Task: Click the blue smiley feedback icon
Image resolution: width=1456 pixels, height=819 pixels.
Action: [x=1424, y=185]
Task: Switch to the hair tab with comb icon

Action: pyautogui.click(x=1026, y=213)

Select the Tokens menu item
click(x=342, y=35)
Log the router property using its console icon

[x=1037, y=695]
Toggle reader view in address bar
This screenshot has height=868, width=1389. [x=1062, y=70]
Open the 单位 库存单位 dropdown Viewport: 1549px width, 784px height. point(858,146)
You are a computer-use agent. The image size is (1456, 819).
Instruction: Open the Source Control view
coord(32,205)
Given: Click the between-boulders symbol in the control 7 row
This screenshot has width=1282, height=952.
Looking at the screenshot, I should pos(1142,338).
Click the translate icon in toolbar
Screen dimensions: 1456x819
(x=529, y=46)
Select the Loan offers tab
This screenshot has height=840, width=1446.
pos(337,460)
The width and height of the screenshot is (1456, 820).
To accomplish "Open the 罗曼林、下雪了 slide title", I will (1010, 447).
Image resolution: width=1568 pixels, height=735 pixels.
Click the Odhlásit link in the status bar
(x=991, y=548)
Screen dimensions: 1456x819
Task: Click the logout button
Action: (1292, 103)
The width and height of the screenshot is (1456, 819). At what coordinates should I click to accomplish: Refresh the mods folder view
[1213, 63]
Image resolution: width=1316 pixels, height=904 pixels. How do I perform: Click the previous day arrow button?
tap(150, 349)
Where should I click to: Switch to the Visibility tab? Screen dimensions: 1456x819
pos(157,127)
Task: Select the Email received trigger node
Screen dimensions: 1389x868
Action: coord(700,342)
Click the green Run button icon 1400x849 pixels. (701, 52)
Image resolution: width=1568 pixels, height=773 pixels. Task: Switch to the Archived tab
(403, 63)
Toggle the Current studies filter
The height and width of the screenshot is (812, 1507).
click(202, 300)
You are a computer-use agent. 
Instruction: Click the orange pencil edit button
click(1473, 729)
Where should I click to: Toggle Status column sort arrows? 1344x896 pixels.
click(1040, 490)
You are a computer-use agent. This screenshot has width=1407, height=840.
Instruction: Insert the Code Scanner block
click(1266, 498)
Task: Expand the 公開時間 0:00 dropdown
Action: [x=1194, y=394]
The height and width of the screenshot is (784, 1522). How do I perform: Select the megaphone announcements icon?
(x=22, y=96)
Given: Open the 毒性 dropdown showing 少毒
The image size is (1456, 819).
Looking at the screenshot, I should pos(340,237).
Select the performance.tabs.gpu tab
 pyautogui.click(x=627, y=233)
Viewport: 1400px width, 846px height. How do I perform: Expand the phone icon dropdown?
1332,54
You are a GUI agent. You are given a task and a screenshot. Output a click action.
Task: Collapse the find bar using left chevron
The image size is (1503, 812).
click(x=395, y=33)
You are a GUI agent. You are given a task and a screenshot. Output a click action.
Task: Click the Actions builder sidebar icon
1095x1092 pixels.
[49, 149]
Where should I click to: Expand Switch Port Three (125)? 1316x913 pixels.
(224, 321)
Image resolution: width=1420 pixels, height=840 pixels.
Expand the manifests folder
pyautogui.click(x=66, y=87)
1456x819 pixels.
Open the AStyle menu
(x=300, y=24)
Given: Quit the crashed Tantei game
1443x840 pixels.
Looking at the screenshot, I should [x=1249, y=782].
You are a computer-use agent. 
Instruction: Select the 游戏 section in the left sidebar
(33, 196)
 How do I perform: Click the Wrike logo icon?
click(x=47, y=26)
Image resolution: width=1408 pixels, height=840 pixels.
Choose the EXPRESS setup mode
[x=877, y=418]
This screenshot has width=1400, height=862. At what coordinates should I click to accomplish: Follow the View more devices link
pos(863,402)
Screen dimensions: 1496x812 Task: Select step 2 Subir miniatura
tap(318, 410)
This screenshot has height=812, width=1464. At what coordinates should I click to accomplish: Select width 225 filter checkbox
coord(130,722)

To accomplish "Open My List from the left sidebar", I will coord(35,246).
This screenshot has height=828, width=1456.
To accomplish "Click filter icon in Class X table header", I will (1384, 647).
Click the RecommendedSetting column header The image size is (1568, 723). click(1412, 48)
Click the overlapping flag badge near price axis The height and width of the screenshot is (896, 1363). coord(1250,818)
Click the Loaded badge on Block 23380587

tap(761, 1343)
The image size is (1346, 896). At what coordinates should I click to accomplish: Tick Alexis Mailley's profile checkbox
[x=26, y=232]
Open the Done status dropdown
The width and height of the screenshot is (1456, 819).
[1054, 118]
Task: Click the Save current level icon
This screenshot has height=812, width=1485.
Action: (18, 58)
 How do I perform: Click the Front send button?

**Problem**
Retype all of the material above with every character intact.

**Exercise solution**
Task: Click the blue smiley feedback icon
Image resolution: width=1456 pixels, height=819 pixels.
Action: [x=1424, y=185]
Task: Switch to the hair tab with comb icon

Action: pyautogui.click(x=1026, y=213)

Select the Tokens menu item
click(x=342, y=35)
Log the router property using its console icon

[x=1037, y=695]
Toggle reader view in address bar
This screenshot has height=868, width=1389. [x=1062, y=70]
Open the 单位 库存单位 dropdown Viewport: 1549px width, 784px height. point(858,146)
You are a computer-use agent. The image size is (1456, 819).
Instruction: Open the Source Control view
coord(32,205)
Given: Click the between-boulders symbol in the control 7 row
This screenshot has width=1282, height=952.
Looking at the screenshot, I should pos(1142,338).
Click the translate icon in toolbar
Screen dimensions: 1456x819
(x=529, y=46)
Select the Loan offers tab
This screenshot has height=840, width=1446.
pos(337,460)
The width and height of the screenshot is (1456, 820).
To accomplish "Open the 罗曼林、下雪了 slide title", I will (1010, 447).
Image resolution: width=1568 pixels, height=735 pixels.
Click the Odhlásit link in the status bar
(x=991, y=548)
Screen dimensions: 1456x819
Task: Click the logout button
Action: (1292, 103)
The width and height of the screenshot is (1456, 819). At what coordinates should I click to accomplish: Refresh the mods folder view
[1213, 63]
Image resolution: width=1316 pixels, height=904 pixels. How do I perform: Click the previous day arrow button?
tap(150, 349)
Where should I click to: Switch to the Visibility tab? Screen dimensions: 1456x819
pos(157,127)
Task: Select the Email received trigger node
Screen dimensions: 1389x868
Action: coord(700,342)
Click the green Run button icon 1400x849 pixels. (701, 52)
Image resolution: width=1568 pixels, height=773 pixels. Task: Switch to the Archived tab
(403, 63)
Toggle the Current studies filter
The height and width of the screenshot is (812, 1507).
click(202, 300)
You are a computer-use agent. 
Instruction: Click the orange pencil edit button
click(1473, 729)
Where should I click to: Toggle Status column sort arrows? 1344x896 pixels.
click(1040, 490)
You are a computer-use agent. This screenshot has width=1407, height=840.
Instruction: Insert the Code Scanner block
click(1266, 498)
Task: Expand the 公開時間 0:00 dropdown
Action: [x=1194, y=394]
The height and width of the screenshot is (784, 1522). How do I perform: Select the megaphone announcements icon?
(x=22, y=96)
Given: Open the 毒性 dropdown showing 少毒
The image size is (1456, 819).
Looking at the screenshot, I should pos(340,237).
Select the performance.tabs.gpu tab
 pyautogui.click(x=627, y=233)
Viewport: 1400px width, 846px height. How do I perform: Expand the phone icon dropdown?
1332,54
You are a GUI agent. You are given a task and a screenshot. Output a click action.
Task: Collapse the find bar using left chevron
The image size is (1503, 812).
click(x=395, y=33)
You are a GUI agent. You are given a task and a screenshot. Output a click action.
Task: Click the Actions builder sidebar icon
1095x1092 pixels.
[49, 149]
Where should I click to: Expand Switch Port Three (125)? 1316x913 pixels.
(224, 321)
Image resolution: width=1420 pixels, height=840 pixels.
Expand the manifests folder
pyautogui.click(x=66, y=87)
1456x819 pixels.
Open the AStyle menu
(x=300, y=24)
Given: Quit the crashed Tantei game
1443x840 pixels.
Looking at the screenshot, I should [x=1249, y=782].
You are a computer-use agent. 
Instruction: Select the 游戏 section in the left sidebar
(33, 196)
 How do I perform: Click the Wrike logo icon?
click(x=47, y=26)
Image resolution: width=1408 pixels, height=840 pixels.
Choose the EXPRESS setup mode
[x=877, y=418]
This screenshot has width=1400, height=862. At what coordinates should I click to accomplish: Follow the View more devices link
pos(863,402)
Screen dimensions: 1496x812 Task: Select step 2 Subir miniatura
tap(318, 410)
This screenshot has height=812, width=1464. At what coordinates should I click to accomplish: Select width 225 filter checkbox
coord(130,722)

To accomplish "Open My List from the left sidebar", I will coord(35,246).
This screenshot has height=828, width=1456.
To accomplish "Click filter icon in Class X table header", I will (1384, 647).
Click the RecommendedSetting column header The image size is (1568, 723). click(1412, 48)
Click the overlapping flag badge near price axis The height and width of the screenshot is (896, 1363). coord(1250,818)
Click the Loaded badge on Block 23380587

tap(761, 1343)
The image size is (1346, 896). At what coordinates should I click to accomplish: Tick Alexis Mailley's profile checkbox
[x=26, y=232]
Open the Done status dropdown
The width and height of the screenshot is (1456, 819).
[1054, 118]
Task: Click the Save current level icon
This screenshot has height=812, width=1485.
Action: (18, 58)
 How do I perform: Click the Front send button?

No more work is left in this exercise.